#### [TEXTBLOCK]
*-*-*
Erich Gillmann, Bildhauer aus Marktheidenfeld, feiert im Mai seinen 90. Geburtstag. Er war noch ein Junge, als sein Onkel Franz May ein Relief schnitzte, das die Geburt Jesu darstellt. Über 80 Jahre lang schlummerte das Kunstwerk in Mays Werkstätten in Gemünden und Wernfeld, dann in der Gillmanns in Marktheidenfeld. Bis der betagte Bildhauer es jetzt aus dem Dornröschenschlaf weckte, ja, ihm Leben einhauchte, wie er selbst sagt: Gillmann hat es farblich gefasst – und ist seitdem hellauf begeistert von der Darstellung.
Acht Semester Holzbildhauerei
Franz May, geboren 1892 als Sohn eines Gemündener Postbeamten, hatte acht Semester Holzbildhauerei an der Akademie in München gelernt und danach noch sechs Semester lang die Kunstgewerbeschule in Nürnberg besucht, erzählt Gillmann aus dem Leben seines Onkels. „Er hatte eine gute Ausbildung – aber keine Aufträge.“
Obwohl er speziell im Raum Gemünden und Lohr, aber auch über die Landkreisgrenzen hinaus viele Arbeiten hinterlassen hat: Berühmt ist er deswegen nicht geworden, und reich schon gleich gar nicht. Im Gegenteil: Als er aufs Rentenalter zuging und sein Vater starb, so schildert Gillmann, habe er die Beamtenwohnung verlassen müssen. Weil er sich in Gemünden keine Wohnung leisten konnte, habe er sich für die letzten zehn Jahre seines Lebens mit einer bescheideneren Bleibe in Wernfeld abfinden müssen, von der Fürsorge unterstützt. „Ich hab Dir immer gesagt: Wärst’e zur Post . . .“.
Diese Worte von Mays Vater an seinen Sohn klingen Gillmann heute noch im Ohr. Er hat sie des öfteren gehört, als er selbst bei seinem Onkel in die Lehre ging. May war ihm eine Vaterfigur, sein Schicksal eine Lehre: Er wurde Berufsschullehrer in Marktheidenfeld. Die Kunst blieb zunächst sein Hobby, dem er sich erst nach seiner Pensionierung mit voller Kraft widmete.
Seinem Vater hatte er sich noch widersetzt. Gillmann, der Polizistensohn aus Rimpar, sollte nach dessen Wunsch etwas anders werden als ein „dahergelaufener Steineklopfer“. Staatsanwalt oder Richter hätte dem Vater gefallen. Doch bevor er seinen Brotberuf aufnahm, ging Erich Gillmann erst einmal bei seinem Onkel in die Lehre.
*-*-*
(Zeilen mit Zeigedaten)
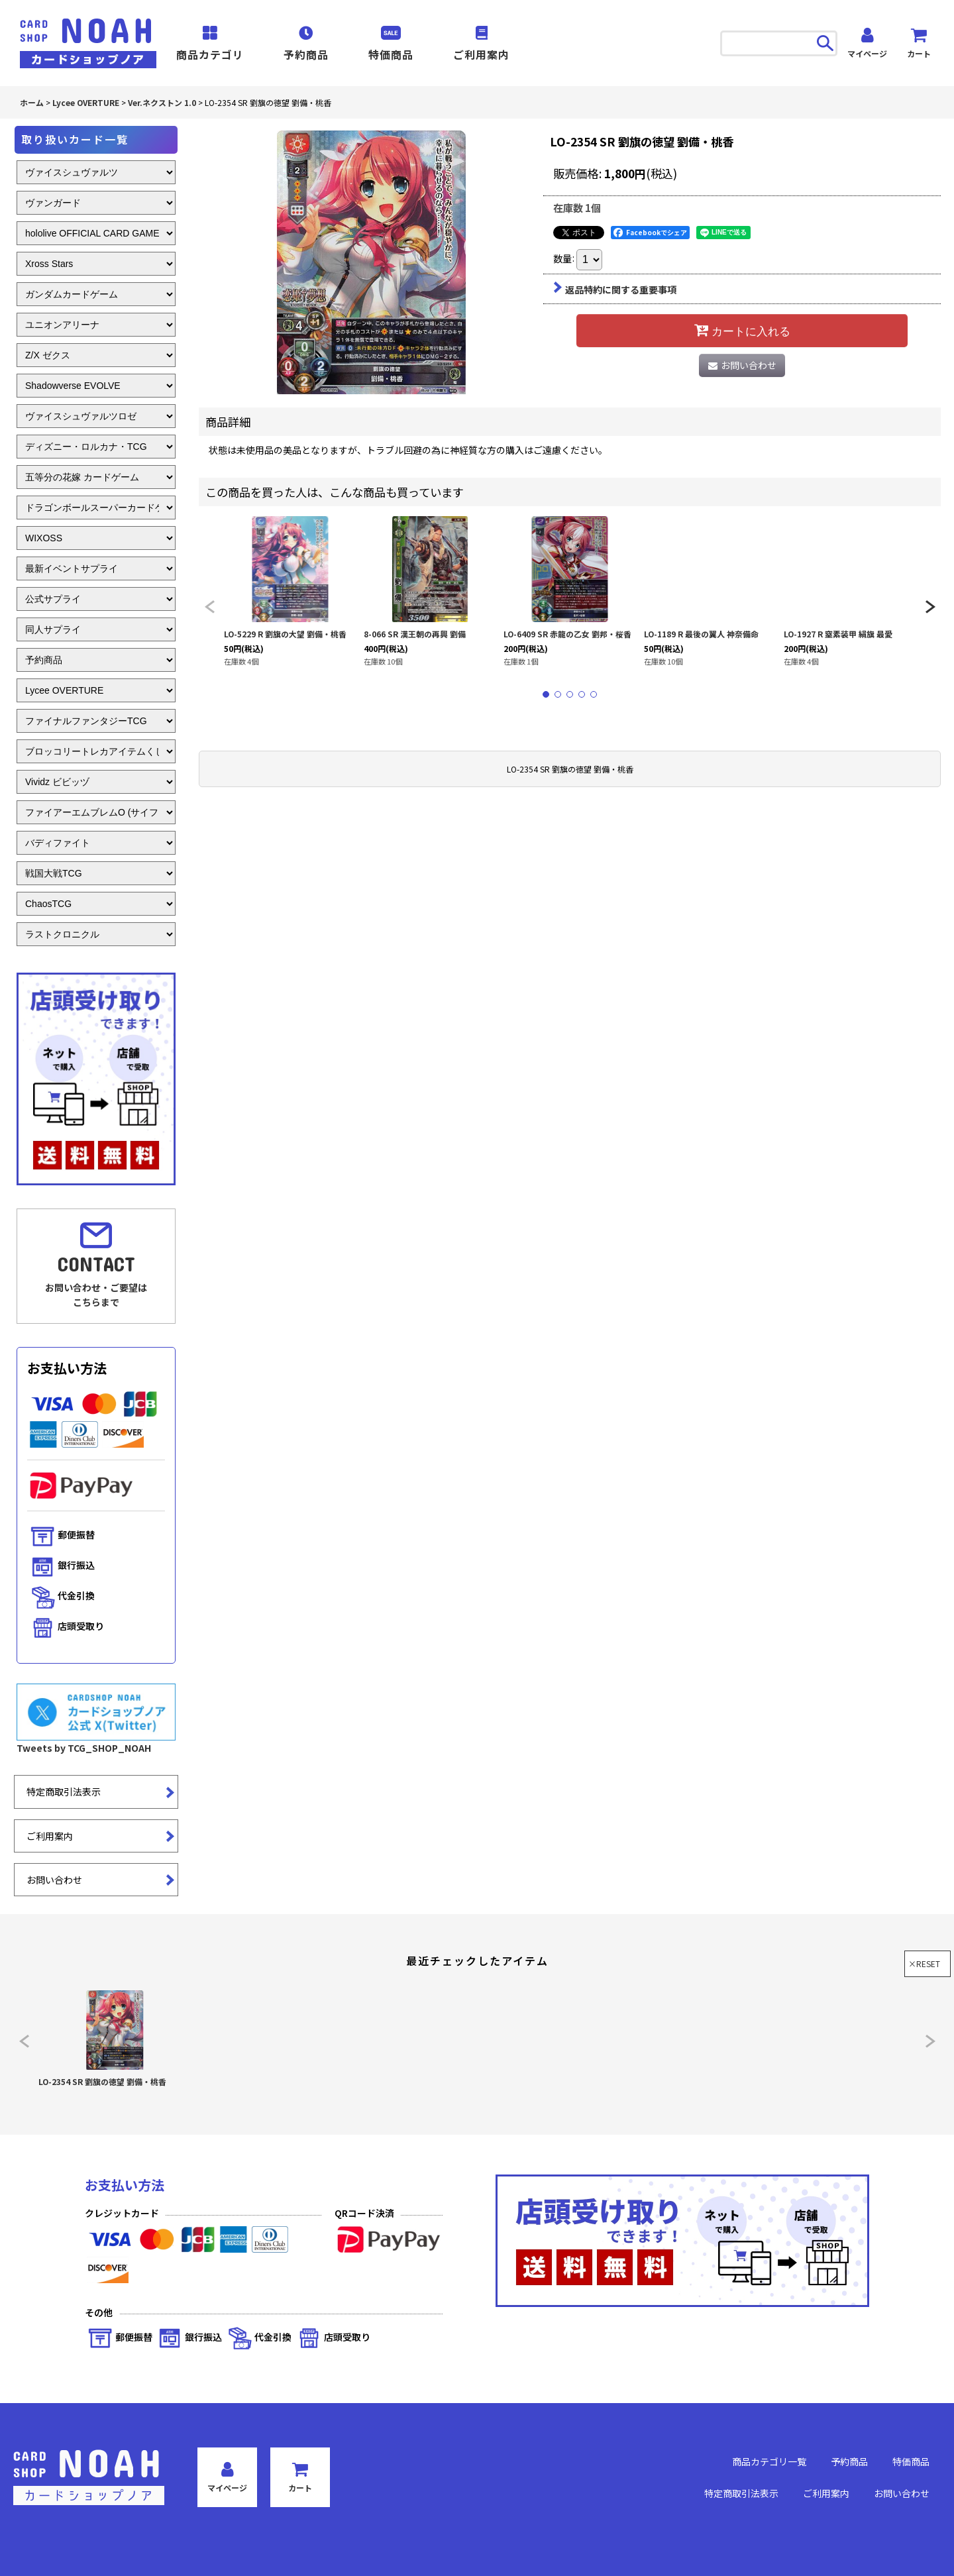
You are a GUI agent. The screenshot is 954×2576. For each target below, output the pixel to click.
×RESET (924, 1963)
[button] (209, 607)
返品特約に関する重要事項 (614, 289)
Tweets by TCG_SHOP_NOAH (84, 1747)
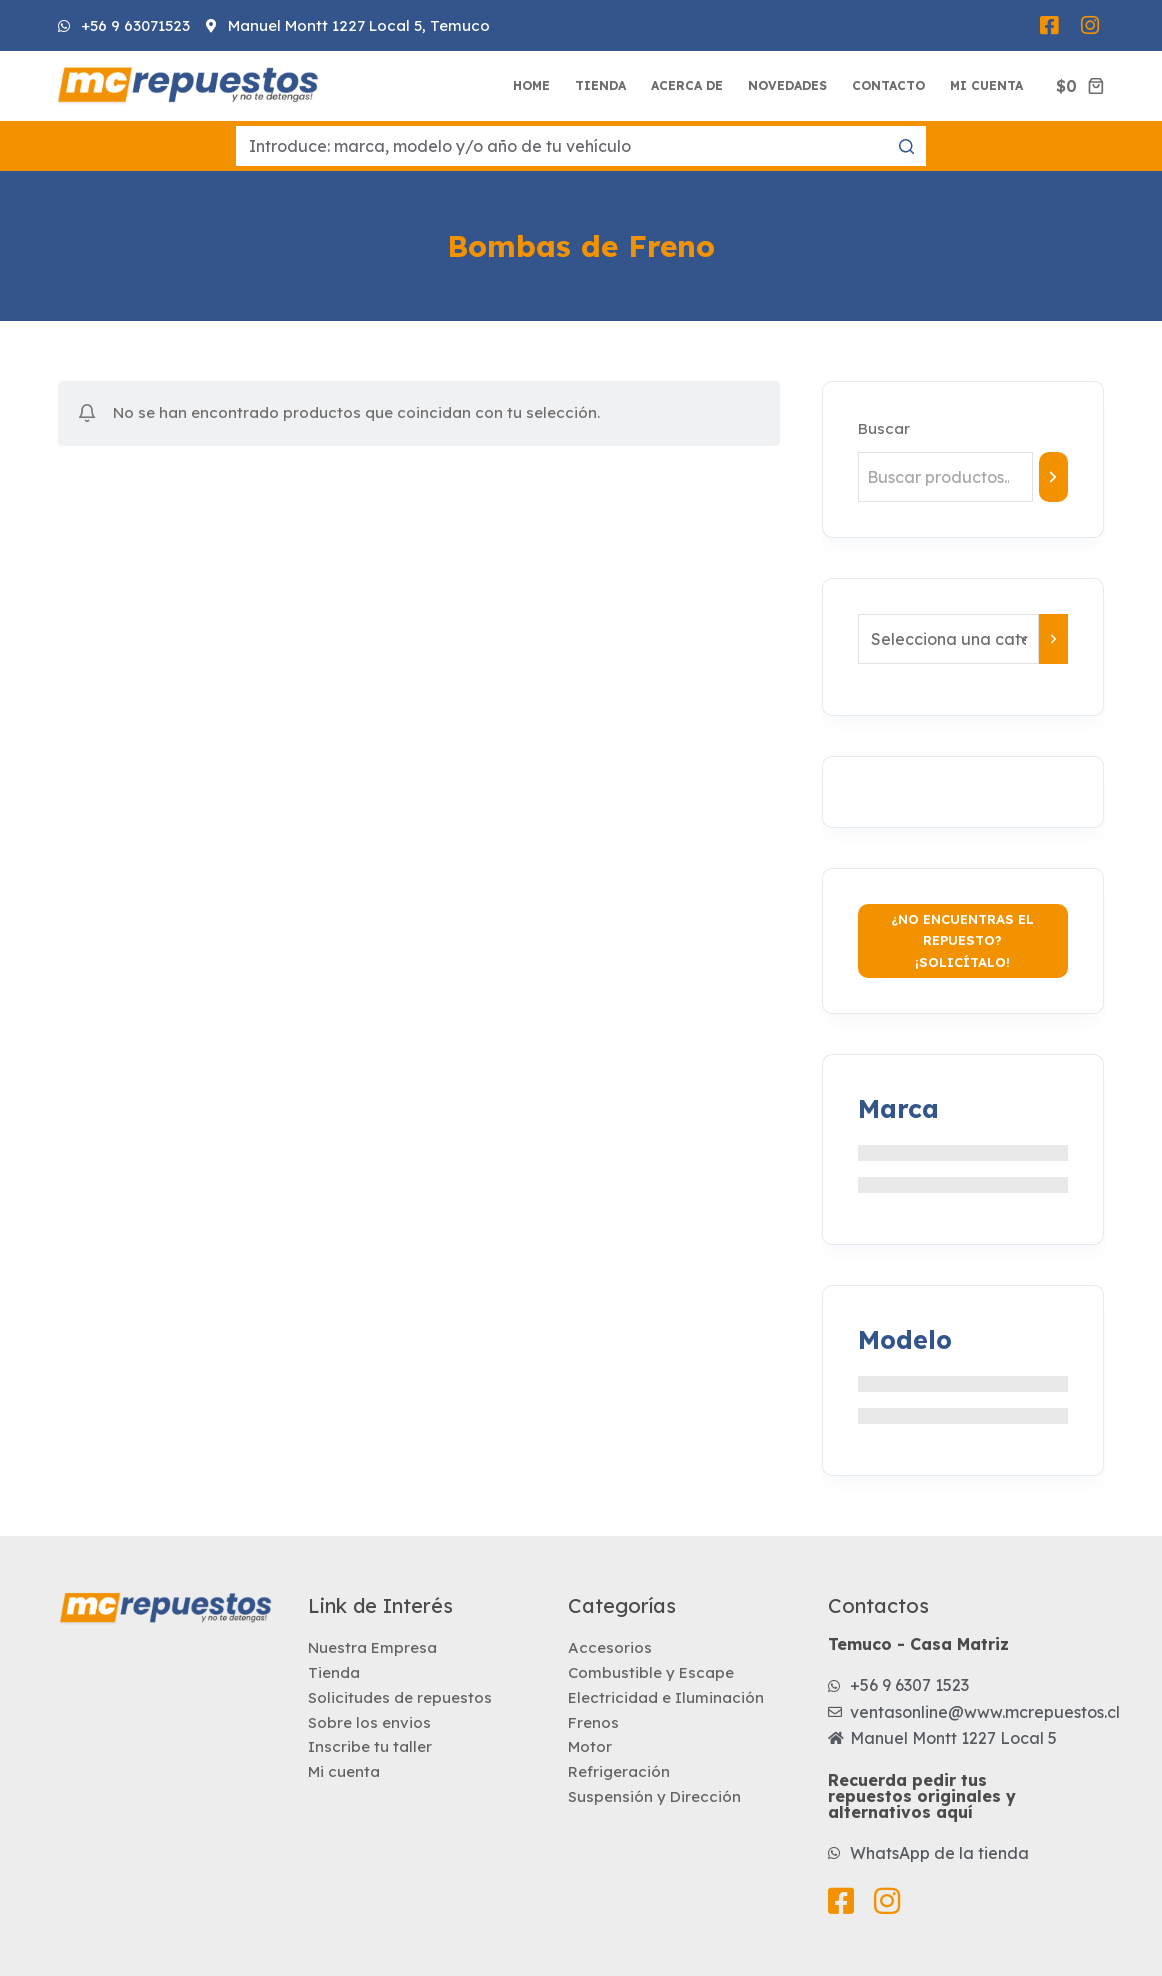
*-*-*
#### [SCHRIFTLICHE AUFGABEN]
1/ Wiederhole aus dem Text über Erich Gillmann wortgetreu den Abschnitt, der bei „Diese Worte von“ beginnt und bei „in die Lehre.“ endet.
2/ Schreib alle Zeilen der Datensätze als nummerierte Liste und lass dabei Leerzeilen und die Bilder weg.
Text und Datensätze stammen aus unterschiedlichen Quellen.

#### [VOLLSTÄNDIGE LÖSUNGEN]
1/
Diese Worte von Mays Vater an seinen Sohn klingen Gillmann heute noch im Ohr. Er hat sie des öfteren gehört, als er selbst bei seinem Onkel in die Lehre ging. May war ihm eine Vaterfigur, sein Schicksal eine Lehre: Er wurde Berufsschullehrer in Marktheidenfeld. Die Kunst blieb zunächst sein Hobby, dem er sich erst nach seiner Pensionierung mit voller Kraft widmete.
Seinem Vater hatte er sich noch widersetzt. Gillmann, der Polizistensohn aus Rimpar, sollte nach dessen Wunsch etwas anders werden als ein „dahergelaufener Steineklopfer“. Staatsanwalt oder Richter hätte dem Vater gefallen. Doch bevor er seinen Brotberuf aufnahm, ging Erich Gillmann erst einmal bei seinem Onkel in die Lehre.

2/
1. You are a GUI agent. The screenshot is 954×2576. For each target below, output the pixel to click.
2. ×RESET (924, 1963)
3. [button] (209, 607)
4. 返品特約に関する重要事項 (614, 289)
5. Tweets by TCG_SHOP_NOAH (84, 1747)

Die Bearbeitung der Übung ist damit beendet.